_Text provided_.
Well, that sort of gets it, but only partially. At least to Western Agrarians, there's another element, and that is what Aldo Leopold called the "Land Ethic". He wrote a great deal about it, but perhaps defined it most succinctly as follows:
A thing is right when it tends to preserve the integrity, stability and beauty of the biotic community. It is wrong when it tends otherwise.
Now, Leopold had a great deal more to say about it than that, but the basic gist of his thought was that man was part of nature and things were ethnical if they served all of nature, including man. Leopold was a hunter and a farmer, so he was not a cubicle dwelling urban vegan or anything of the sort. Indeed, he took his land ethic from being a hunter, as he made plain when he stated:
Perhaps no one but a hunter can understand how intense an affection a boy can feel for a piece of marsh…. I came home one Christmas to find that land promoters, with the help of the Corps of Engineers had dyked and drained my boyhood hunting grounds on the Mississippi river bottoms…. My hometown thought the community enriched by this change. I thought it impoverished.
Indeed, that the hunter's view of the world.
And that's the Western Agrarian's view of the world as well. The two Weltanschauug combined make up the ethic of the Western Agrarian.
But what about the "homesteader"?
I don't really think so.
Let's take a look at the work "homestead" for just a second. It originally from Old English but its roots go all the way back to Saxon. It's a German combination word, as so my German words are, combining "home", meaning a dwelling place, with "stead", meaning, basically, a location. Stead is used in at least one other surviving English word, that being "farmstead", although it's not used a great deal.

_Data rows_.
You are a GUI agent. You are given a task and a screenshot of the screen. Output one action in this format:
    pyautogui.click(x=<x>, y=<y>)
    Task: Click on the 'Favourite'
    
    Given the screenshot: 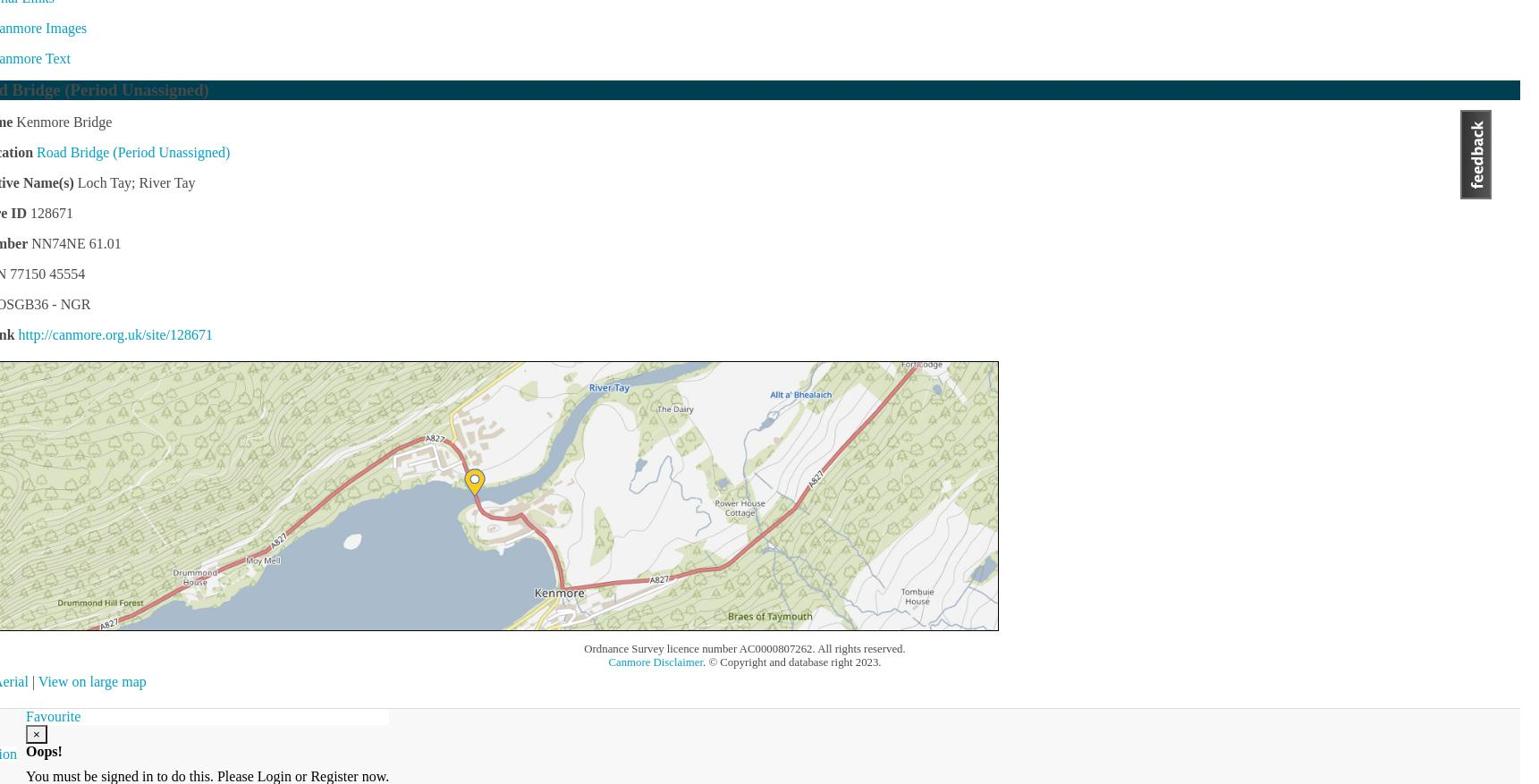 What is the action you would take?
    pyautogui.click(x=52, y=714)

_Directives_.
1 – List the three qualities of the biotic community that, according to the definition quoted in the passage on the land ethic, a right action tends to preserve.
2 – According to the passage on the land ethic, which other surviving English word uses "stead"?
3 – Resume the passage on the land ethic, picking up right after its final sentence.

_Expected results_.
1 – Integrity, stability, beauty

2 – "Farmstead"

3 –
Where the word really took off in modern American English is with the Homestead Act of 1862, which was a Civil War era radical act which was designed to vest settlers in the West directly with real property, if they worked the land for a time. We note this as a "radical" act, as it could have only came about due to the Civil War, which makes our citation to the Southern Agrarians a bit ironic, as they Southern Agrarians didn't understand the irony of the Southern historical pattern of land ownership.
The South of the 1860s was largely populated by yeomen farmers, i.e., agrarians, but the power in the South was vested in the planter class, which was a class that was making money from production agriculture. The average Southern yeoman of, let's say, 1859, was consuming with his family most of the production from his farm and selling the surplus. That gave him a fair degree of independence, as those who have lauded yeomanry have celebrated, but it also never made him rich. Indeed, that's one of the social benefits of agrarianism, the masses are independent but neither rich nor poor. So agrarianism vests them in decent family lives, but it never allows them to really lord it over their neighbors.
The planter class, however did just that. Planters were engaged in production agriculture as their focus, producing first tobacco and then later cotton. Yeomen also produced cotton as a cash crop, but not really much of it. In comparison, planters produced a lot, and both tobacco and cotton depended upon slave labor, as is very well known. It also depended upon land being continually available further west, as cotton is a soil destroying crop, at least when grown in the 18th and 19th Century manner. Planters had the capital to buy land further west by selling their land that was depleted.
If the land, however, was going to be given away to those who worked it, that crated a big problem in that it meant that planters would never be able to buy land economically. Yeoman couldn't afford to buy land from governments like planters could, but planters really couldn't afford to amass land from prior individual occupants either.
Often missed in this story is that yeomen were the dominant class in the north too. Indeed, so much romantic slop has been oozed out about Southern yeomen over the years its been nearly completely missed that in the North most farmers were yeoman as well, and more prosperous ones. This was in part because the planter class had never really grown powerful in the north and, by the time of the Civil War, it had been supplanted. Northern farms, therefore, were bigger, better, and wealthier, while also being agrarian units.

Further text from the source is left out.